• _Task statement_:
Convert the lines of the listing from the one holding "Identify the location of replies-link: 5" through the one holding "center [270, 68].", inclusive, into a JSON list of strings, one string per line. Leave out any blank lines.

• _The data_:
########

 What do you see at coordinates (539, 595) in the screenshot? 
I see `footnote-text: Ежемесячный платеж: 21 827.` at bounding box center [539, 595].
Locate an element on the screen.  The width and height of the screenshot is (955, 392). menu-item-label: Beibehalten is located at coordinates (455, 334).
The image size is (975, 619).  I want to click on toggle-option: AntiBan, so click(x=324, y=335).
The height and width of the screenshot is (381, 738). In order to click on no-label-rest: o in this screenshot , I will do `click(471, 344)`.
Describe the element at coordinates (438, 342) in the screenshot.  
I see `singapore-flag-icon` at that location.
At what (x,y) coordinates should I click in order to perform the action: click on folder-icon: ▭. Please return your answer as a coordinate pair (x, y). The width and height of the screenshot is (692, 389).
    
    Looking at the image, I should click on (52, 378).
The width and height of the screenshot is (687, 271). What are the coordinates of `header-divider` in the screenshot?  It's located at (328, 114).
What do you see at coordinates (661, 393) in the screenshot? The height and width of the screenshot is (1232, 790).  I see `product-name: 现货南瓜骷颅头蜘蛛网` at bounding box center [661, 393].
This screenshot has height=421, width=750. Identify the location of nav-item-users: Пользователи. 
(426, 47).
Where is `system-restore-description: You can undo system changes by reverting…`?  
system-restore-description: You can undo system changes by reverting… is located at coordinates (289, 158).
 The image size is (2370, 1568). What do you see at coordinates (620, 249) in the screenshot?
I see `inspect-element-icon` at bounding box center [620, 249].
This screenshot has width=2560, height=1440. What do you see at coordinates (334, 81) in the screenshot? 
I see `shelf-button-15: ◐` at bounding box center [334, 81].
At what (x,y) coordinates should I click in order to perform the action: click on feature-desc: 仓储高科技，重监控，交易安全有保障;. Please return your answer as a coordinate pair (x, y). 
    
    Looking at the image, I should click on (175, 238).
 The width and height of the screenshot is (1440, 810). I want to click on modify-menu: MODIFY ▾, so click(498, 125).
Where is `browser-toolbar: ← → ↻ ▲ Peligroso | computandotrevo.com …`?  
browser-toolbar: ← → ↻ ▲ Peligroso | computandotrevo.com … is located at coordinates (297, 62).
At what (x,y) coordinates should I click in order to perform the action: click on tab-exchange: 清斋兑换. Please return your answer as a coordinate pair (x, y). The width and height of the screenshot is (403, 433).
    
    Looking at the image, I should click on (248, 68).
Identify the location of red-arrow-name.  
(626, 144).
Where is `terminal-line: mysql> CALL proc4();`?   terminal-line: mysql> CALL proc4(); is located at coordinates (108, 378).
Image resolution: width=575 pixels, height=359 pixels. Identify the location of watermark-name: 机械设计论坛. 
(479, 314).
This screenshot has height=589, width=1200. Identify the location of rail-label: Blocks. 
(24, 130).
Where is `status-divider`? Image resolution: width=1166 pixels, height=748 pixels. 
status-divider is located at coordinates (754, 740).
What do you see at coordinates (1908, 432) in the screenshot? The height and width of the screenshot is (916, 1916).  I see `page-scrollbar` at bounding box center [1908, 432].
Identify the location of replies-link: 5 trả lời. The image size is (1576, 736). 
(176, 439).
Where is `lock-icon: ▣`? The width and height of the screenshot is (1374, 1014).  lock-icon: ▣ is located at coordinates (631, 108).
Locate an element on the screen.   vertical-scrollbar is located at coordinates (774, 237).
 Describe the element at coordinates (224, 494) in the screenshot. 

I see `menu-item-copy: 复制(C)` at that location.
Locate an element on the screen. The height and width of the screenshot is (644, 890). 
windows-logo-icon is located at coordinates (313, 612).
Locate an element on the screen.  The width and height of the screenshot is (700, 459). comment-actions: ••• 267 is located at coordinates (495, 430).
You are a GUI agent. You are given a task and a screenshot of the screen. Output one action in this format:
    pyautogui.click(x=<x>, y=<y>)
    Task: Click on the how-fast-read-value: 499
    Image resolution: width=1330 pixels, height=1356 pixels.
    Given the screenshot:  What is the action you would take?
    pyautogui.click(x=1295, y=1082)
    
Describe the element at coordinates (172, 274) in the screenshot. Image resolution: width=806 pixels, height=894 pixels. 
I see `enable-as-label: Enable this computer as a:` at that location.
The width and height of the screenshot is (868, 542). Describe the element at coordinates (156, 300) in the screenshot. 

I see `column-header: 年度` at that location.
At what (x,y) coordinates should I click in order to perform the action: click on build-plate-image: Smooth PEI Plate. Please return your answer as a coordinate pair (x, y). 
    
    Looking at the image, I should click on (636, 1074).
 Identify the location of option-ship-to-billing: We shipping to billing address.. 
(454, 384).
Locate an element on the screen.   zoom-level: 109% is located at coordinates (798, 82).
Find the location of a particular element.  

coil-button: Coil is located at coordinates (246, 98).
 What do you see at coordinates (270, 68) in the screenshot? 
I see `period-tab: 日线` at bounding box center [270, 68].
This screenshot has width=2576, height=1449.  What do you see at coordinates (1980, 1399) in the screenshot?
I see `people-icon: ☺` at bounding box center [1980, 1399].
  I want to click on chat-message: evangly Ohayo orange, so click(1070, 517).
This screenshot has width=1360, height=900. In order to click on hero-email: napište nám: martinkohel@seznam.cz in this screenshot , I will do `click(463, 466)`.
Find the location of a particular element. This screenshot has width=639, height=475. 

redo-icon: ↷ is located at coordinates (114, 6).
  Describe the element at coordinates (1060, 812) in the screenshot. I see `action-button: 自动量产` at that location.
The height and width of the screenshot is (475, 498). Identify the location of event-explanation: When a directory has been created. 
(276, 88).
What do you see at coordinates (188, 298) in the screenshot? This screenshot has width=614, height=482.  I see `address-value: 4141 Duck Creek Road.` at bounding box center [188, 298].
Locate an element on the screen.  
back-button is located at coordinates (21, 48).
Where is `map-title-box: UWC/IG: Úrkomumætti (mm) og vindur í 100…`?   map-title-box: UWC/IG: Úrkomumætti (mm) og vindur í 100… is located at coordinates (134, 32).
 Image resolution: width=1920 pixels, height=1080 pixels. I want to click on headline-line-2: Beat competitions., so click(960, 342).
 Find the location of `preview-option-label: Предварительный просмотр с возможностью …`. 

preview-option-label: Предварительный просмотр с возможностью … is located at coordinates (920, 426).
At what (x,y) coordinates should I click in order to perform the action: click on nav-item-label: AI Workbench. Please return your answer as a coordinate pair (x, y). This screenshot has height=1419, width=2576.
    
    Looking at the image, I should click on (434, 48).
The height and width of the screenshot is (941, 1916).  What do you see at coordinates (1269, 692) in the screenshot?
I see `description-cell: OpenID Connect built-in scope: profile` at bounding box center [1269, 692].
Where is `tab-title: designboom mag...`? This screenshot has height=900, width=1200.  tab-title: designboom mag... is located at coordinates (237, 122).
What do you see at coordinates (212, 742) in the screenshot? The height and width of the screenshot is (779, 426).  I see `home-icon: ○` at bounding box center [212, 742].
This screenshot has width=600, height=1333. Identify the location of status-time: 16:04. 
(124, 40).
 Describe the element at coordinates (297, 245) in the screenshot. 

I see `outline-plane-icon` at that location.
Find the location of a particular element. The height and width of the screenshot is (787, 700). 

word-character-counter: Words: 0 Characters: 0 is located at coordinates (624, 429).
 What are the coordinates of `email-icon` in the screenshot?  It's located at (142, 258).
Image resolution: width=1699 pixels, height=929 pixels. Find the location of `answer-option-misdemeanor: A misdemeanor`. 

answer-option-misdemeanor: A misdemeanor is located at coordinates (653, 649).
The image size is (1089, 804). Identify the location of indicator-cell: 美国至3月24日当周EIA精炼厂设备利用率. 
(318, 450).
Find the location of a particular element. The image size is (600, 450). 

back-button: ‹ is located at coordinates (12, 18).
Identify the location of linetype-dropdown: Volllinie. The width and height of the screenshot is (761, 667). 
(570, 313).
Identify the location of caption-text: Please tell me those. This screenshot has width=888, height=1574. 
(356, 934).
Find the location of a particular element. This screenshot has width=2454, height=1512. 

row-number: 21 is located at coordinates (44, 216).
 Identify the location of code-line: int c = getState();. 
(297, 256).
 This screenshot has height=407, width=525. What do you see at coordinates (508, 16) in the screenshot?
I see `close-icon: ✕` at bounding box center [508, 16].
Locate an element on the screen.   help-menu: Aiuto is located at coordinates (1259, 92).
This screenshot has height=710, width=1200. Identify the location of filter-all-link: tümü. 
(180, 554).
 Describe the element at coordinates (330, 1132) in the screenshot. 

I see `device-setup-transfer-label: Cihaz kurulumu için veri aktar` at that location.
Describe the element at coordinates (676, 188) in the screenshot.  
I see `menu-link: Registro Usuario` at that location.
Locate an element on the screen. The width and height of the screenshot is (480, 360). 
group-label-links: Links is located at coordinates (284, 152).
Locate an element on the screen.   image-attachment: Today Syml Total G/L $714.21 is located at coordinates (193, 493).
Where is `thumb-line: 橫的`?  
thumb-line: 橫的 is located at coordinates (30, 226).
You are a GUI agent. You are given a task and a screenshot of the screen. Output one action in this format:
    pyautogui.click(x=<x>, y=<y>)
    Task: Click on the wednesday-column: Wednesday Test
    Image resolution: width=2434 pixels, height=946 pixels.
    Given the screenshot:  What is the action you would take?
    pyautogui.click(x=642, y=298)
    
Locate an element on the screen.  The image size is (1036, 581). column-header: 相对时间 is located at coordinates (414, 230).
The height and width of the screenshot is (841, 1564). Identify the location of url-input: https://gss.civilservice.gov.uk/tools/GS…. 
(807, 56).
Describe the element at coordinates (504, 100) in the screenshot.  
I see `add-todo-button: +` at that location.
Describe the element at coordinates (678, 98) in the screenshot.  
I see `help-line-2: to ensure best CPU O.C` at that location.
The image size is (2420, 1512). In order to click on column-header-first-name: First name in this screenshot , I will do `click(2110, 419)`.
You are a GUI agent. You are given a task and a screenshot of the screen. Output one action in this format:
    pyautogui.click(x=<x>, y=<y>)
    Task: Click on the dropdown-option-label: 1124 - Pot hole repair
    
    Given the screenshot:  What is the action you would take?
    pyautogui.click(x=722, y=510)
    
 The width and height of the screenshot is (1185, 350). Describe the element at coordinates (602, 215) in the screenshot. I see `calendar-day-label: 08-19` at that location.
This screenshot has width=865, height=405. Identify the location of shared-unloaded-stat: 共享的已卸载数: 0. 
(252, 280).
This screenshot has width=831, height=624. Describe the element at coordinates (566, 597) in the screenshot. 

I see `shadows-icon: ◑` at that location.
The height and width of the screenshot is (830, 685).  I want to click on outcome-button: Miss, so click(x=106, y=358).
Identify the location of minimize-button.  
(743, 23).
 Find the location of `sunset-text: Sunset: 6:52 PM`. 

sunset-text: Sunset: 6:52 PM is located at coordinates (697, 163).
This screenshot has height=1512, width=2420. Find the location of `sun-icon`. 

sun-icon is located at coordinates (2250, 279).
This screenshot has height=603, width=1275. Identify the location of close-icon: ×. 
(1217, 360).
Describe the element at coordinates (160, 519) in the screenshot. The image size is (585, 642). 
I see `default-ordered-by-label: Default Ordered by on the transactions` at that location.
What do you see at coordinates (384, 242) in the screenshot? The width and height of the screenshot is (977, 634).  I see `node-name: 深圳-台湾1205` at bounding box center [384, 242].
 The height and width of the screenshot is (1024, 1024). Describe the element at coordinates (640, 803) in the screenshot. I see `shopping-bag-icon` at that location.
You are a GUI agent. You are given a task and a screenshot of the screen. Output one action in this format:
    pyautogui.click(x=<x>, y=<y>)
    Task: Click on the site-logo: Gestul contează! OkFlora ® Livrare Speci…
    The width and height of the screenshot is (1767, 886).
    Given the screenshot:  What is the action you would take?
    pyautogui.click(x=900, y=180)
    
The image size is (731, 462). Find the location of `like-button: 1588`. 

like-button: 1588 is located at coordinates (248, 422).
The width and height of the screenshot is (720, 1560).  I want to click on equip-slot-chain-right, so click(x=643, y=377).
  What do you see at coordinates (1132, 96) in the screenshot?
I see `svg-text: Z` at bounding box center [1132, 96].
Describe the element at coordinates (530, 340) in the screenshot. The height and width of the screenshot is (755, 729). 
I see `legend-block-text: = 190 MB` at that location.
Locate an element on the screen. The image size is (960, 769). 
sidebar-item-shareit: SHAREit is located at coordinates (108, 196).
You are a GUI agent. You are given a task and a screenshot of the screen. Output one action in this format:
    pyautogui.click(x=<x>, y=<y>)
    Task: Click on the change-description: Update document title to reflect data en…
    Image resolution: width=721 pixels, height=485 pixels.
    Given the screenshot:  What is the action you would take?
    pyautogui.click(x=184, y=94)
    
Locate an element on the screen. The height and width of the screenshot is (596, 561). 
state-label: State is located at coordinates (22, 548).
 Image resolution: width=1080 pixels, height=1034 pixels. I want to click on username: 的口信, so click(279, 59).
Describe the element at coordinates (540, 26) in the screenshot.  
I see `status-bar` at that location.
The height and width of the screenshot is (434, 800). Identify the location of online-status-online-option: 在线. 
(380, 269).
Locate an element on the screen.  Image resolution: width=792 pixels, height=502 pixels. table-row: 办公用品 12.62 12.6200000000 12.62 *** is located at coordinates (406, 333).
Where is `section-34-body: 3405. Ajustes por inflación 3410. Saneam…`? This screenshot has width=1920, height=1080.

########

• _Result of the exercise_:
[
  "Identify the location of replies-link: 5 trả lời. The image size is (1576, 736). ",
  "(176, 439).",
  "Where is `lock-icon: ▣`? The width and height of the screenshot is (1374, 1014).  lock-icon: ▣ is located at coordinates (631, 108).",
  "Locate an element on the screen.   vertical-scrollbar is located at coordinates (774, 237).",
  " Describe the element at coordinates (224, 494) in the screenshot. ",
  "I see `menu-item-copy: 复制(C)` at that location.",
  "Locate an element on the screen. The height and width of the screenshot is (644, 890). ",
  "windows-logo-icon is located at coordinates (313, 612).",
  "Locate an element on the screen.  The width and height of the screenshot is (700, 459). comment-actions: ••• 267 is located at coordinates (495, 430).",
  "You are a GUI agent. You are given a task and a screenshot of the screen. Output one action in this format:",
  "    pyautogui.click(x=<x>, y=<y>)",
  "    Task: Click on the how-fast-read-value: 499",
  "    Image resolution: width=1330 pixels, height=1356 pixels.",
  "    Given the screenshot:  What is the action you would take?",
  "    pyautogui.click(x=1295, y=1082)",
  "Describe the element at coordinates (172, 274) in the screenshot. Image resolution: width=806 pixels, height=894 pixels. ",
  "I see `enable-as-label: Enable this computer as a:` at that location.",
  "The width and height of the screenshot is (868, 542). Describe the element at coordinates (156, 300) in the screenshot. ",
  "I see `column-header: 年度` at that location.",
  "At what (x,y) coordinates should I click in order to perform the action: click on build-plate-image: Smooth PEI Plate. Please return your answer as a coordinate pair (x, y). ",
  "    Looking at the image, I should click on (636, 1074).",
  " Identify the location of option-ship-to-billing: We shipping to billing address.. ",
  "(454, 384).",
  "Locate an element on the screen.   zoom-level: 109% is located at coordinates (798, 82).",
  "Find the location of a particular element.  ",
  "coil-button: Coil is located at coordinates (246, 98).",
  " What do you see at coordinates (270, 68) in the screenshot? ",
  "I see `period-tab: 日线` at bounding box center [270, 68]."
]